Bajo el mantel, las rodillas se rozan por azar y ese
contacto, casi imperceptible, los golpea como una corriente poderosa; una
llamarada iracunda sube por los muslos y enciende los vientres. Nada cambia en
sus posturas, pero el deseo es tan intenso, que puede verse, palparse, como una
niebla caliente borrando los contornos del mundo circundante.
Sólo ellos existen.
El mesonero se acerca para escanciar más vino, pero no lo ven. Tiemblan. Ella
levanta el tenedor, abre los labios y desde el otro lado de la mesa él adivina
el sabor de su saliva y la tibieza de su aliento, siente la lengua de ella
moviéndose en su propia boca como un molusco sofocante y terrible. Se le escapa
un gemido que, de inmediato, disimula tosiendo con discreción y llevándose la
servilleta a la cara.
Ella tiene la vista fija en la última ostra del plato de su compañero, una
vulva hinchada, palpitante, indecente, mojada de leche oceánica, síntesis de su
propio desvarío. Nada revela la turbación de ambos. En silencio cumplen con
decoro, paso a paso, los ritos precisos de la etiqueta; pero no oyen las notas
del pianista animando la noche desde un rincón del salón palaciego, los aturde
el estrepitoso huracán del deseo en sus pechos.

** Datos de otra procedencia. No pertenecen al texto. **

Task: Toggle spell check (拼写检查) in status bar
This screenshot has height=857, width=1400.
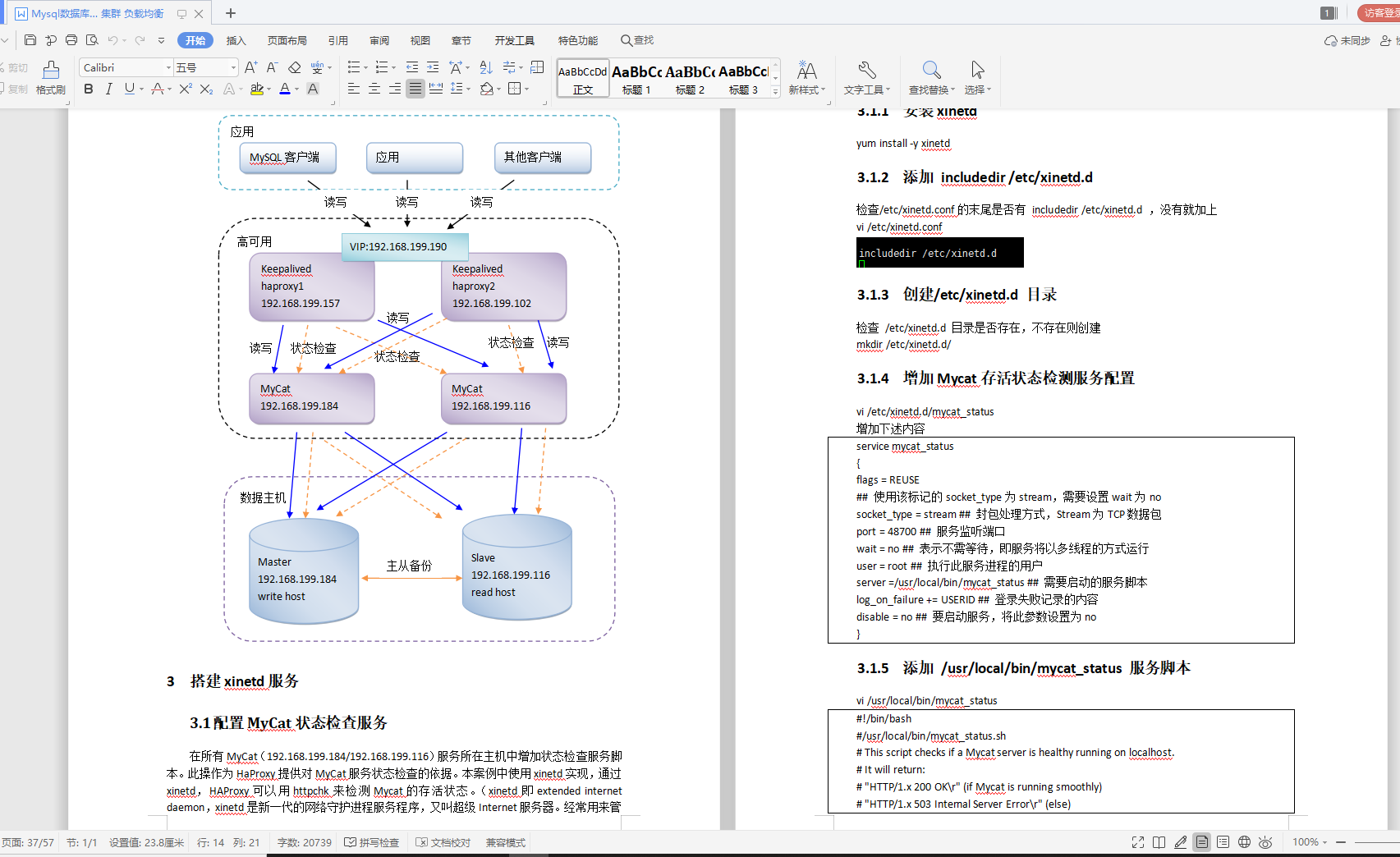Action: pyautogui.click(x=373, y=841)
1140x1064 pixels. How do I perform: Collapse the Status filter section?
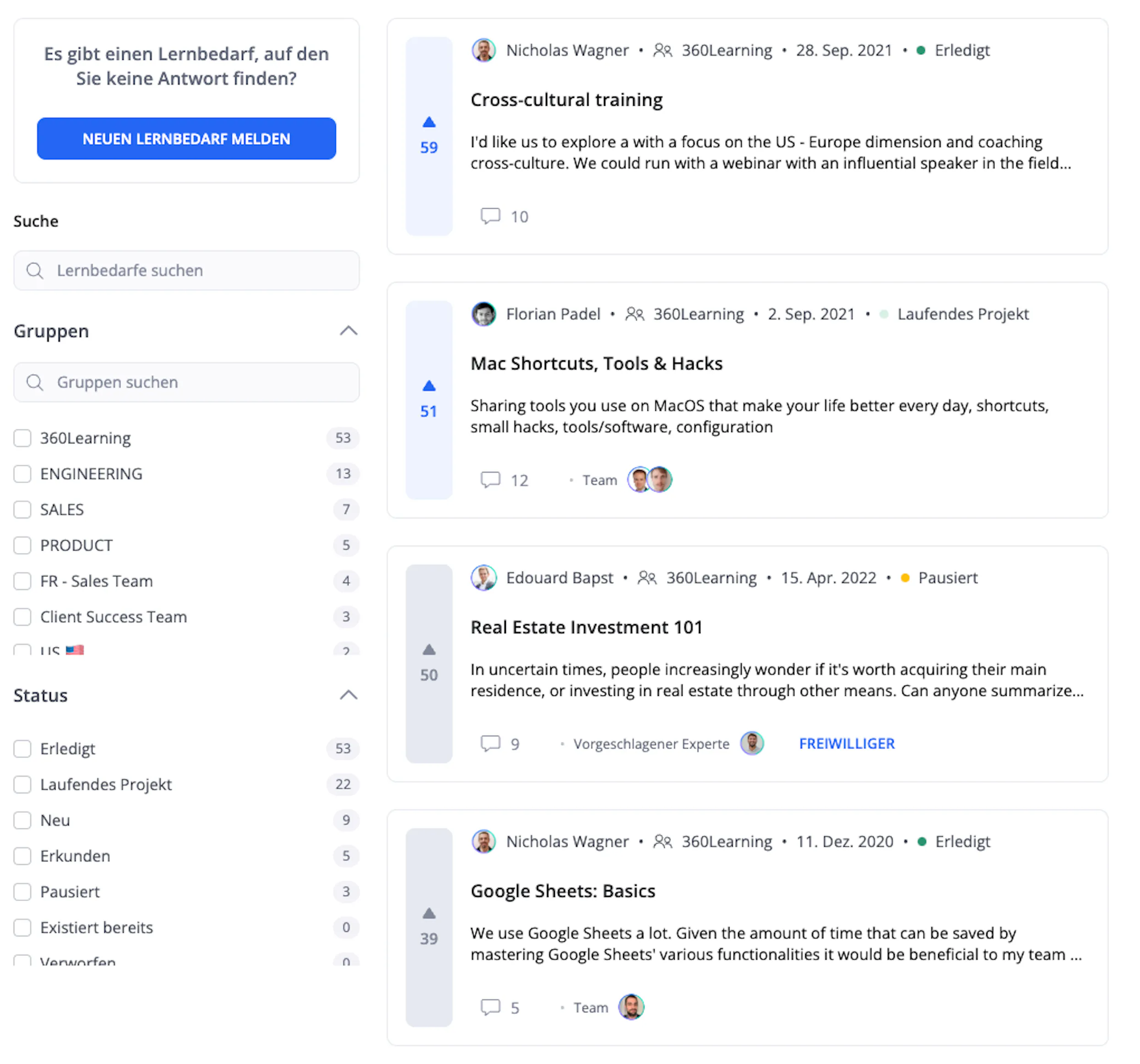(x=348, y=695)
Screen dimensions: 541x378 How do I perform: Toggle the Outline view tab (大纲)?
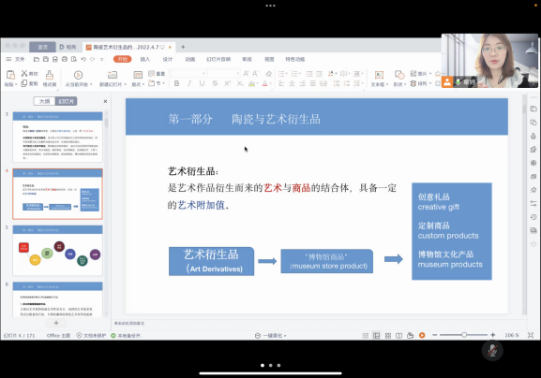pyautogui.click(x=45, y=101)
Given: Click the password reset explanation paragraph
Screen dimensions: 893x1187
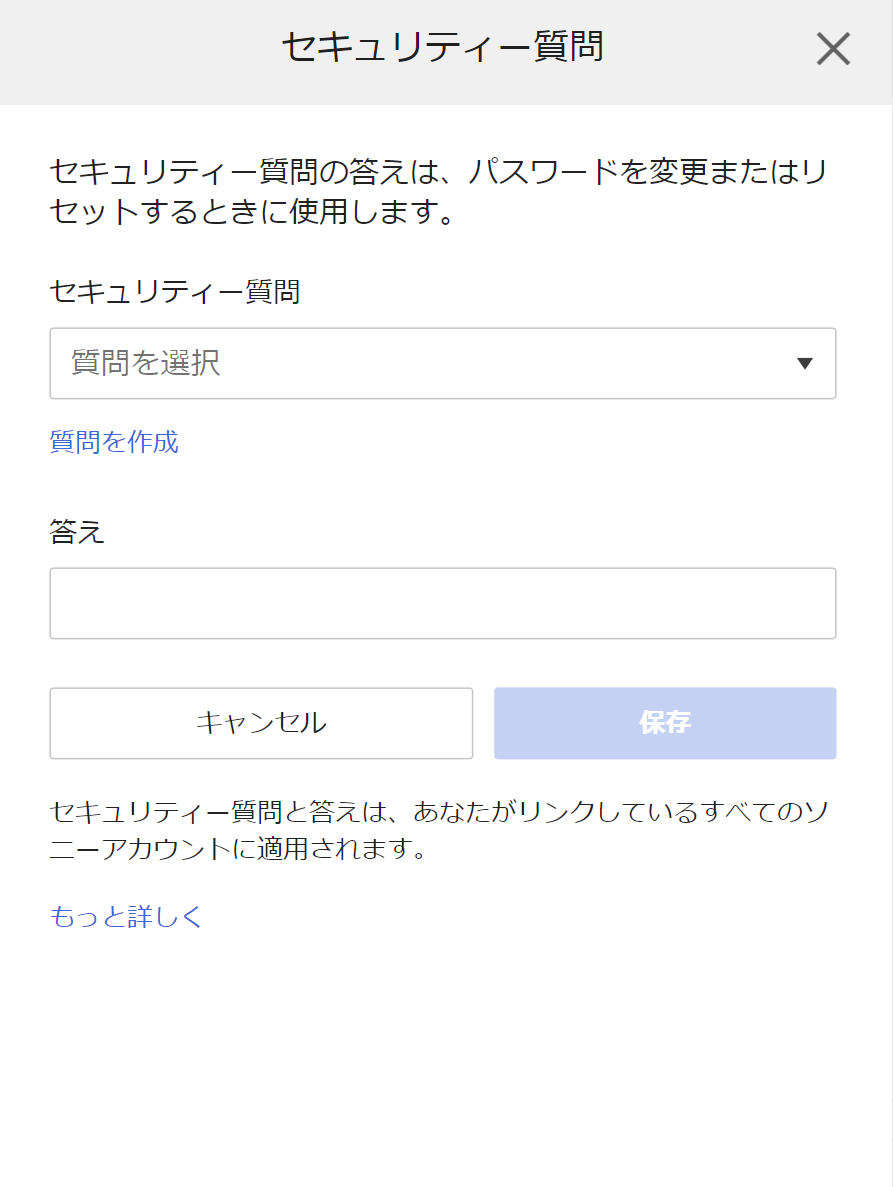Looking at the screenshot, I should [440, 191].
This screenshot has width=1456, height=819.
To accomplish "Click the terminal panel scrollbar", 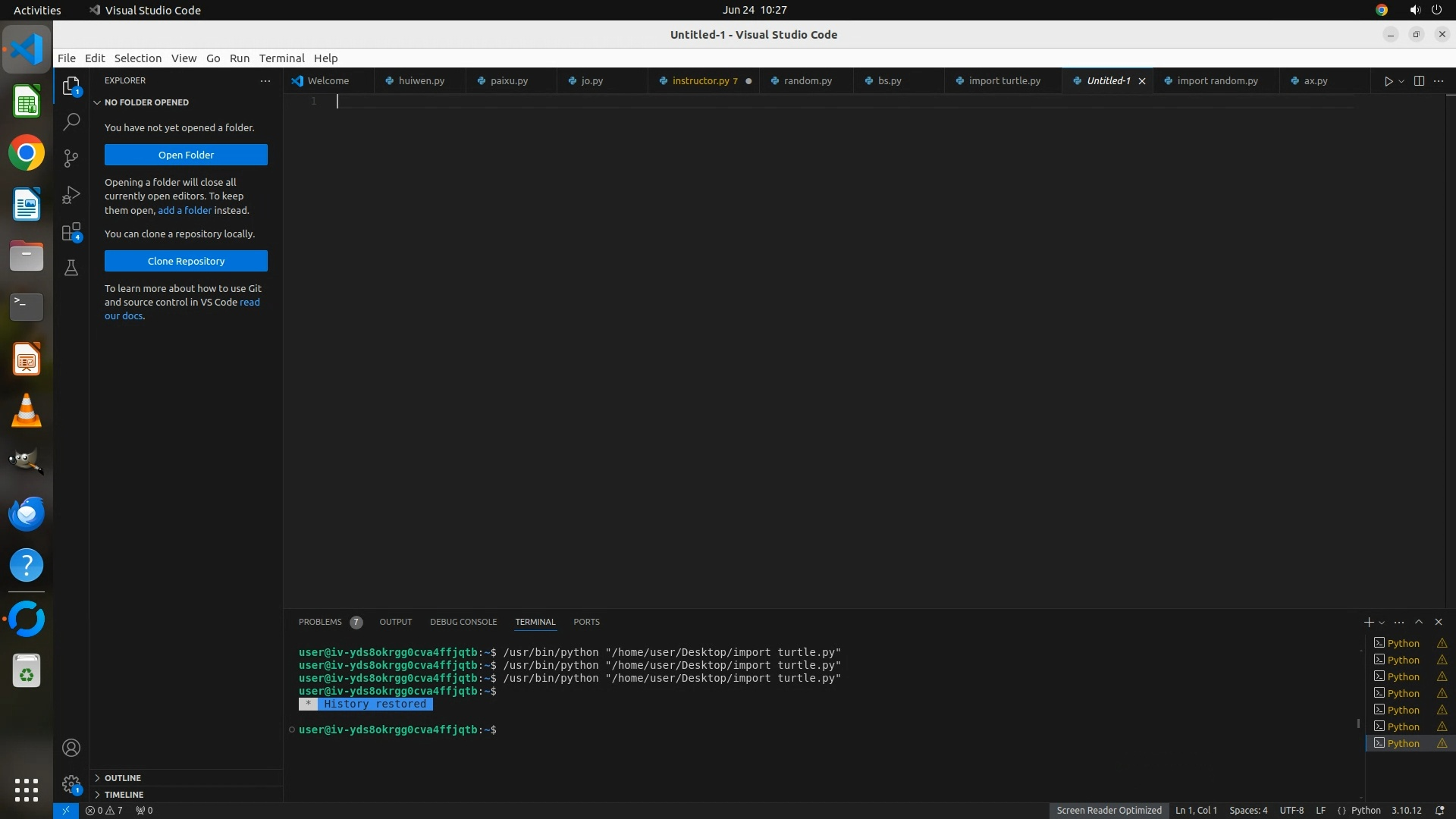I will click(1358, 723).
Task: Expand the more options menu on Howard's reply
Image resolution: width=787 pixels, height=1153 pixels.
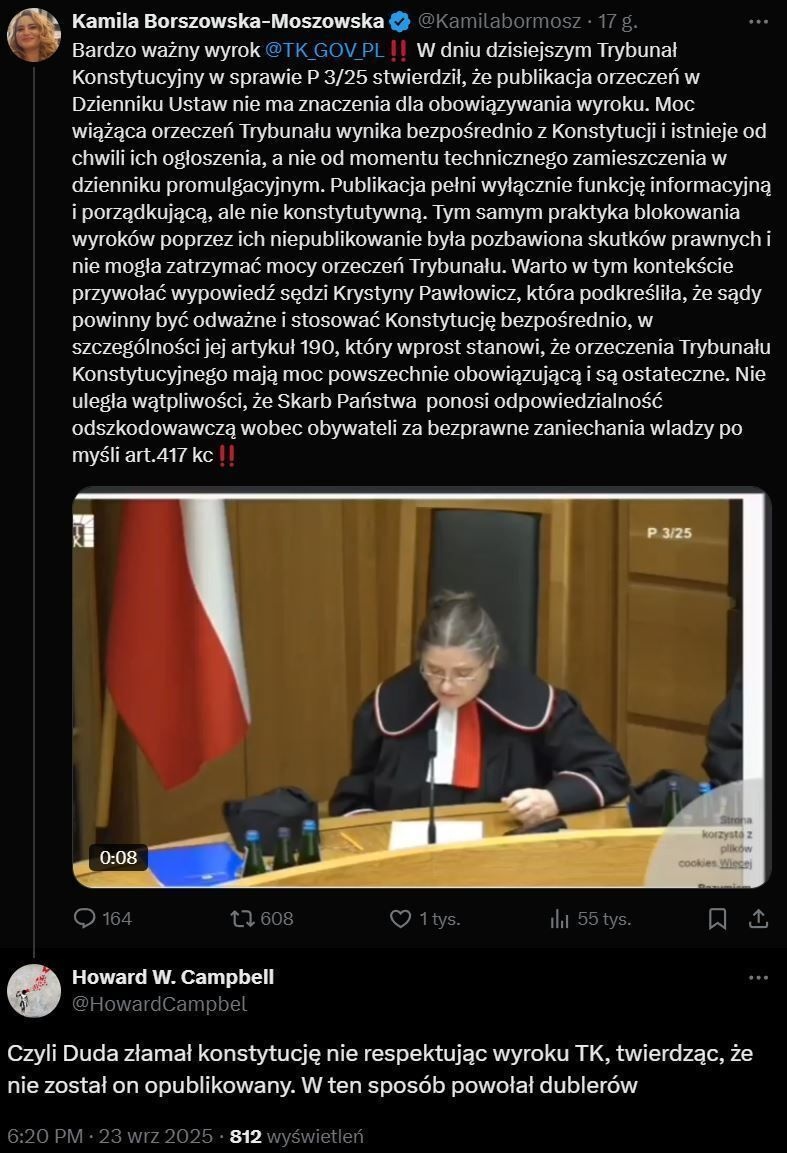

Fuerzas primitivas se han desencadenado: tambores y jadeos de guerra, un soplo
de selva, de humus, de nardos podridos insinuándose a través del aroma delicado
de la comida y el perfume femenino; imágenes de carne desnuda, de abrazos
crueles, de lanzas inflamadas y flores carnívoras. Sin tocarse, el hombre y la mujer
perciben el olor y el calor del otro, las formas secretas de sus cuerpos en el
acto de la entrega y del placer, las texturas de la piel y el cabello aún
desconocidas; imaginan caricias nuevas, jamás antes experimentadas por nadie,
caricias íntimas y atrevidas que inventarán sólo para ellos.